Pois agora – oh, grande surpresa! – o dinheiro apareceu. Aqueles mesmos recursos que boa parte dos “especialistas” vociferavam e asseguravam não existir está sendo utilizado pelo governo, em seu tímido programa emergencial para combater a crise da covid-19. O problema é que Paulo Guedes e seu séquito ainda não se convenceram de que sua análise é equivocada. Por mais que a grande maioria dos países já tenham abandonado a austeridade fiscal, por aqui a equipe do Ministério da Economia ainda opera na base da rigidez orçamentária e opõe todo o tipo de dificuldade para fazer o dinheiro chegar na ponta, nas mãos dos mais necessitados.
Comportamento oposto ocorre, aliás, quando se trata de oferecer centenas de bilhões de reais e outras benesses aos grandes bancos privados e demais outras instituições do sistema financeiro. Nesses casos, o dinheiro abunda e as facilidades são amplas, gerais e irrestritas.
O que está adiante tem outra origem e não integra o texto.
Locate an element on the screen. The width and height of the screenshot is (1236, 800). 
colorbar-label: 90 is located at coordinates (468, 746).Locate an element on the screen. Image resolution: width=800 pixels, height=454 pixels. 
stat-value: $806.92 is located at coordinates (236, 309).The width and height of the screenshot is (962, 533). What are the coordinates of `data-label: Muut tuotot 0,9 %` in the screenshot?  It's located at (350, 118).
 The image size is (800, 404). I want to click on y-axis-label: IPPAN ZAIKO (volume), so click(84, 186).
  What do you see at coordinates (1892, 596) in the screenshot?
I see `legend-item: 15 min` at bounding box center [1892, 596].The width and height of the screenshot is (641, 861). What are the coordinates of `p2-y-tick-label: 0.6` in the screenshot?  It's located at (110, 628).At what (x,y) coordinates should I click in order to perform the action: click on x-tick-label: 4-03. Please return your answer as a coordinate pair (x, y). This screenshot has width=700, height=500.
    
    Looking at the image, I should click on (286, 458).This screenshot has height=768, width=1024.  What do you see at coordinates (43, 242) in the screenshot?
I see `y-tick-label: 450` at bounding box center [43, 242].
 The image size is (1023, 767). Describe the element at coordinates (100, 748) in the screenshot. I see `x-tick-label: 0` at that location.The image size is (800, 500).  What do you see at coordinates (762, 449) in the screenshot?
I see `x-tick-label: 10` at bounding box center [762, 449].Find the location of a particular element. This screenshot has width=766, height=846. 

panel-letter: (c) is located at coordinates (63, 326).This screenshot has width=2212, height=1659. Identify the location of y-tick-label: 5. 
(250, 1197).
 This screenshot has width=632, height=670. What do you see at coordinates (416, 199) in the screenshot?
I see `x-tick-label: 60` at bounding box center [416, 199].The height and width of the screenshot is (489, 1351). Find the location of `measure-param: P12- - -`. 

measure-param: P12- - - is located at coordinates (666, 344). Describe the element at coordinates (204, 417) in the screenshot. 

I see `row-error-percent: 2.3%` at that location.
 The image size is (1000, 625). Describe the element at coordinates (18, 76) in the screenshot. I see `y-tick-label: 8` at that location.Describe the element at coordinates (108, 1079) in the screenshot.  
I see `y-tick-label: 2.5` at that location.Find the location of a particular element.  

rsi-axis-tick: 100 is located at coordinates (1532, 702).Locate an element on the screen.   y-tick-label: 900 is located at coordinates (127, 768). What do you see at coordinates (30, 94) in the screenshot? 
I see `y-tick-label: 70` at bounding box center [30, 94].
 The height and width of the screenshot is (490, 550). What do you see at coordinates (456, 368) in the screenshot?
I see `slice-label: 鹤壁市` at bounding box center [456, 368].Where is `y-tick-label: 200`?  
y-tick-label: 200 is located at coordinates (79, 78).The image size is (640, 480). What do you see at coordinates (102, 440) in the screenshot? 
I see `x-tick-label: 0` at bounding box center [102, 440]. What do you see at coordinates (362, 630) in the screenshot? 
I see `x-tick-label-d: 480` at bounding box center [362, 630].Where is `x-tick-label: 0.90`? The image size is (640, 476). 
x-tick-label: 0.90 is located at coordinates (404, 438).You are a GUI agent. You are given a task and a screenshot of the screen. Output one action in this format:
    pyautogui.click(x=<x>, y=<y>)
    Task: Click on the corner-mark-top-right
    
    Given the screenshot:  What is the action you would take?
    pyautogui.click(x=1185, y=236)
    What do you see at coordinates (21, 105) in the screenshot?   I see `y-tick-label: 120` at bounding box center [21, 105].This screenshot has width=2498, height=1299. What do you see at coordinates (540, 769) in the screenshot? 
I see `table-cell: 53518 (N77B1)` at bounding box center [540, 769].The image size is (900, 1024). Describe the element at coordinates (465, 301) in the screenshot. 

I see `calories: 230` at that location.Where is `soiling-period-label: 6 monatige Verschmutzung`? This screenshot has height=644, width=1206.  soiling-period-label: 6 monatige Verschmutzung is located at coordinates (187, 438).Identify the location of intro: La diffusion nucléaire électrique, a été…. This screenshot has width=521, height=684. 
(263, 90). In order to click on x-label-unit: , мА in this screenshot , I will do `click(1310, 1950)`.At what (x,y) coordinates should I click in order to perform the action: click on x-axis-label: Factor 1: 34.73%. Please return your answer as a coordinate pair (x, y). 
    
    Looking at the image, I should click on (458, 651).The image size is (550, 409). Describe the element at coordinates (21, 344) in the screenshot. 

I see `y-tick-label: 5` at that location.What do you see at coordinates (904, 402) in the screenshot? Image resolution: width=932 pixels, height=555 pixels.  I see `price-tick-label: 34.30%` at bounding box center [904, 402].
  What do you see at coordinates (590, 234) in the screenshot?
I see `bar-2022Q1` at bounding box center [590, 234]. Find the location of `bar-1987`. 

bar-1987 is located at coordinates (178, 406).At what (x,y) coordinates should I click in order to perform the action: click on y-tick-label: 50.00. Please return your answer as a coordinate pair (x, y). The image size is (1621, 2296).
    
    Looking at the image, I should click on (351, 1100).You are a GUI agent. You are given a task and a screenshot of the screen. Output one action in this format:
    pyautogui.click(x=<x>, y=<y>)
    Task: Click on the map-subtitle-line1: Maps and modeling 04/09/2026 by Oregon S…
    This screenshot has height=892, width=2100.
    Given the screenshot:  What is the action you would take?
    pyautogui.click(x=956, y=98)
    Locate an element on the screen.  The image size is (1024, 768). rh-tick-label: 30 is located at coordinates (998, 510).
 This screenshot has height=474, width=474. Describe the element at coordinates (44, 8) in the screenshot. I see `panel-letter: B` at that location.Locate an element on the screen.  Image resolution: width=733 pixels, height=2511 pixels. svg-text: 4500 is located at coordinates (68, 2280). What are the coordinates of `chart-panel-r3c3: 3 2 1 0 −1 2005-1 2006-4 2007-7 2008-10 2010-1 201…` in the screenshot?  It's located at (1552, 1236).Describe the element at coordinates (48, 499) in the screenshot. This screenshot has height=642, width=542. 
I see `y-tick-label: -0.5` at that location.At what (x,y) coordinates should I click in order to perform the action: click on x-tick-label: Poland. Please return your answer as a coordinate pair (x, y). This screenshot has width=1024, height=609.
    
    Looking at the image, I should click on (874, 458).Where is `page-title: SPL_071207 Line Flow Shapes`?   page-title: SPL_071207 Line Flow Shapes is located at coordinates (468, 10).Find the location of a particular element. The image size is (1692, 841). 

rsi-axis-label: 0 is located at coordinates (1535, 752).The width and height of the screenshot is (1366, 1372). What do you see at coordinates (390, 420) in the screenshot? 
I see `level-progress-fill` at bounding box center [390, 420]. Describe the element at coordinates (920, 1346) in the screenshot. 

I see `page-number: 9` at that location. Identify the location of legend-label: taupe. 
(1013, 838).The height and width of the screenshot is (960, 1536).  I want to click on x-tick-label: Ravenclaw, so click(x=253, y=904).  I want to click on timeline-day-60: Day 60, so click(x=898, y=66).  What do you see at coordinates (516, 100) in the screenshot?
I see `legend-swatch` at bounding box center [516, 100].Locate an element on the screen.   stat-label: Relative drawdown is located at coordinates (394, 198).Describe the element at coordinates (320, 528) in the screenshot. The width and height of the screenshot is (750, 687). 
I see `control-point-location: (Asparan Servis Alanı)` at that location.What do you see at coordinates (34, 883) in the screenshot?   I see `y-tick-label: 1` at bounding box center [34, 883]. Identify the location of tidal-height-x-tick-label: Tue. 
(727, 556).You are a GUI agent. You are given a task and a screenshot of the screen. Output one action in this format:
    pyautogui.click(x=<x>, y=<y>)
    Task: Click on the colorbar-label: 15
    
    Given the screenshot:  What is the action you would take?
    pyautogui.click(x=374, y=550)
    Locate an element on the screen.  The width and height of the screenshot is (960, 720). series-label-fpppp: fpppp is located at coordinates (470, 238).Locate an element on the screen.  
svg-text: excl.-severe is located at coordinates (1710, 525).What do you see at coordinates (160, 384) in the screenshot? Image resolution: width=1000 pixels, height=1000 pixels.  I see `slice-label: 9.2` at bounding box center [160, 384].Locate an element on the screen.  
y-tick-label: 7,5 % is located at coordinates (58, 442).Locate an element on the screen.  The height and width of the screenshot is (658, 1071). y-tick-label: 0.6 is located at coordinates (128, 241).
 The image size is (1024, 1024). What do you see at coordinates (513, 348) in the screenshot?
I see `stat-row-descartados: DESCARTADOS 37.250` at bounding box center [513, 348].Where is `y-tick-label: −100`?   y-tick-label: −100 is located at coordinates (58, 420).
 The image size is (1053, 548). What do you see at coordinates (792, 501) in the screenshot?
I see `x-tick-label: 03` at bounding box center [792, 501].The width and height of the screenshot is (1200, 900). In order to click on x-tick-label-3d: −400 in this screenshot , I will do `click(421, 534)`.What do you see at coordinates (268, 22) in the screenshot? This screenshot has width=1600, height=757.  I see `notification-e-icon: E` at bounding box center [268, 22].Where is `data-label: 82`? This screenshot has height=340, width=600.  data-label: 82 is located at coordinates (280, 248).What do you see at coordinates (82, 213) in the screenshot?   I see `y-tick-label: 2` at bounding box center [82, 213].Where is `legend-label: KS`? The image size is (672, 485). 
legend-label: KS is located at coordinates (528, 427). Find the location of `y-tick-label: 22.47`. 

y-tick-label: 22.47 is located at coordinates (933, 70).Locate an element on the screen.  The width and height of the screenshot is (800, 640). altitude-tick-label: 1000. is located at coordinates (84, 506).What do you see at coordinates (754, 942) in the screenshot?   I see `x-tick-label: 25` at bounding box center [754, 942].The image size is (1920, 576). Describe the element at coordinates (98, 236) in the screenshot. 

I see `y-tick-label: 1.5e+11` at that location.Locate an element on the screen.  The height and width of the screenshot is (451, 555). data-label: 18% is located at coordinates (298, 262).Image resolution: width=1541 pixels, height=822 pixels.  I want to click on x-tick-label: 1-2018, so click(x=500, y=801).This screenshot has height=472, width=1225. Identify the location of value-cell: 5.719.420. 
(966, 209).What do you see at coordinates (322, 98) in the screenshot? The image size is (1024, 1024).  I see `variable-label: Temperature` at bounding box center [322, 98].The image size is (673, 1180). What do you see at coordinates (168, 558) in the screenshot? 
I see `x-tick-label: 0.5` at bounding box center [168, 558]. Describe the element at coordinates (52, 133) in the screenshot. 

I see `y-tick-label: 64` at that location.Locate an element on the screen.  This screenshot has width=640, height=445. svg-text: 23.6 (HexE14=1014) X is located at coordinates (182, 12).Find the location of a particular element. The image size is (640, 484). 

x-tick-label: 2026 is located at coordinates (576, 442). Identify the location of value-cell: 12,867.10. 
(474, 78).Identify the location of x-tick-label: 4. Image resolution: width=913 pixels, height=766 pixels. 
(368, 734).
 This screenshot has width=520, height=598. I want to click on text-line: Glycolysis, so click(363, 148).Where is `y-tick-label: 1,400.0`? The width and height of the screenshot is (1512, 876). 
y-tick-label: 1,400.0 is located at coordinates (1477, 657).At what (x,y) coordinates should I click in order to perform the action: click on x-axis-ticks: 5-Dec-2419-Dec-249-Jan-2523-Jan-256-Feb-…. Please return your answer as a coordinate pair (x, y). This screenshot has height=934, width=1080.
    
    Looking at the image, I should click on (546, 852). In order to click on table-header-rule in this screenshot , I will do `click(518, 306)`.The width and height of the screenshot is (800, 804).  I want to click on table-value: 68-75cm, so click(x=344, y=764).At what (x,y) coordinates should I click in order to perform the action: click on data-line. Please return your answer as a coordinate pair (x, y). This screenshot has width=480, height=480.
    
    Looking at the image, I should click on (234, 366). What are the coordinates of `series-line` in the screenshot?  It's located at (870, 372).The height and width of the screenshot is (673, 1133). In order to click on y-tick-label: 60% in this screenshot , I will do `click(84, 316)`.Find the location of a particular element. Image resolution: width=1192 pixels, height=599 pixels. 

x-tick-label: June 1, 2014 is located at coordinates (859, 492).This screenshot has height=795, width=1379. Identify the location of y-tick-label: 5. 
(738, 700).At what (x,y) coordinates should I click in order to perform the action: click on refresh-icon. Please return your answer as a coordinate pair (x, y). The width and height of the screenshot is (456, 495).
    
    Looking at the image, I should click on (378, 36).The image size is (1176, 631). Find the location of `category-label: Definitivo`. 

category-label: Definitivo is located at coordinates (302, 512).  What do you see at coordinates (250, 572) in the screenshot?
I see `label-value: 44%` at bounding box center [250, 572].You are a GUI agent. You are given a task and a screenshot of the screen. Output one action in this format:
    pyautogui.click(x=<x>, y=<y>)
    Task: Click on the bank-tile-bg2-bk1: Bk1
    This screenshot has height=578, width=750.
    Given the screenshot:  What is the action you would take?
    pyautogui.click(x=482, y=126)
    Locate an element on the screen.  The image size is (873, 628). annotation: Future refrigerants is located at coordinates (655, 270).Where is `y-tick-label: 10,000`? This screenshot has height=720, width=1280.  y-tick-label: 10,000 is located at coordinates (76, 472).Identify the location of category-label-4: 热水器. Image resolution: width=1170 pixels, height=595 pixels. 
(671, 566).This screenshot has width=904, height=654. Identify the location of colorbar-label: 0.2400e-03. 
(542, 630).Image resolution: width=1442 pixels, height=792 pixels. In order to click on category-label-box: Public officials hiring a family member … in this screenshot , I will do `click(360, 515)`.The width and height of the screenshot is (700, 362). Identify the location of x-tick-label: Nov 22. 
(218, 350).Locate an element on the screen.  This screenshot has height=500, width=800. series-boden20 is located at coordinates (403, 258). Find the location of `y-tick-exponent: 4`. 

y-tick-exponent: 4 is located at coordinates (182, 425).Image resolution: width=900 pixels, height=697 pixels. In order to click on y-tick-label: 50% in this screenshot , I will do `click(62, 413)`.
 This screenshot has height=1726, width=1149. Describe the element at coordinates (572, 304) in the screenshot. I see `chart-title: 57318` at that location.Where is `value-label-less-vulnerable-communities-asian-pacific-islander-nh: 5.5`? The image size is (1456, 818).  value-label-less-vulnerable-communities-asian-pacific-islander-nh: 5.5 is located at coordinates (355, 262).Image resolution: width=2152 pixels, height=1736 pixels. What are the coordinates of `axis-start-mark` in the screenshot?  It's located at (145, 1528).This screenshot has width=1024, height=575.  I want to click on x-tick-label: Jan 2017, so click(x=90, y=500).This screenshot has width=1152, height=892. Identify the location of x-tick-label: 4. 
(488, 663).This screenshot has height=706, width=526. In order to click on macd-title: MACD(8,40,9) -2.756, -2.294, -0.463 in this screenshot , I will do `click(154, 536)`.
Não tem jeito mesmo. A realidade é dura e temos de encontrar alternativas. Enquanto o País contar com Bolsonaro no Planalto e Guedes na Economia, as perspectivas são cada vez mais sombrias. O primeiro acha que tudo não passa de uma gripezinha e faz campanha aberta contra o isolamento, uma vez que o Brasil não pode parar. Já o outro, não se convence de que as vidas de mais de 200 milhões de pessoas são mais importantes do que os lucros dos bancos.

*Paulo Kliass é Doutor em Economia pela Universidade de Paris 10 e Especialista em Políticas Públicas e Gestão Governamental, carreira do governo federal.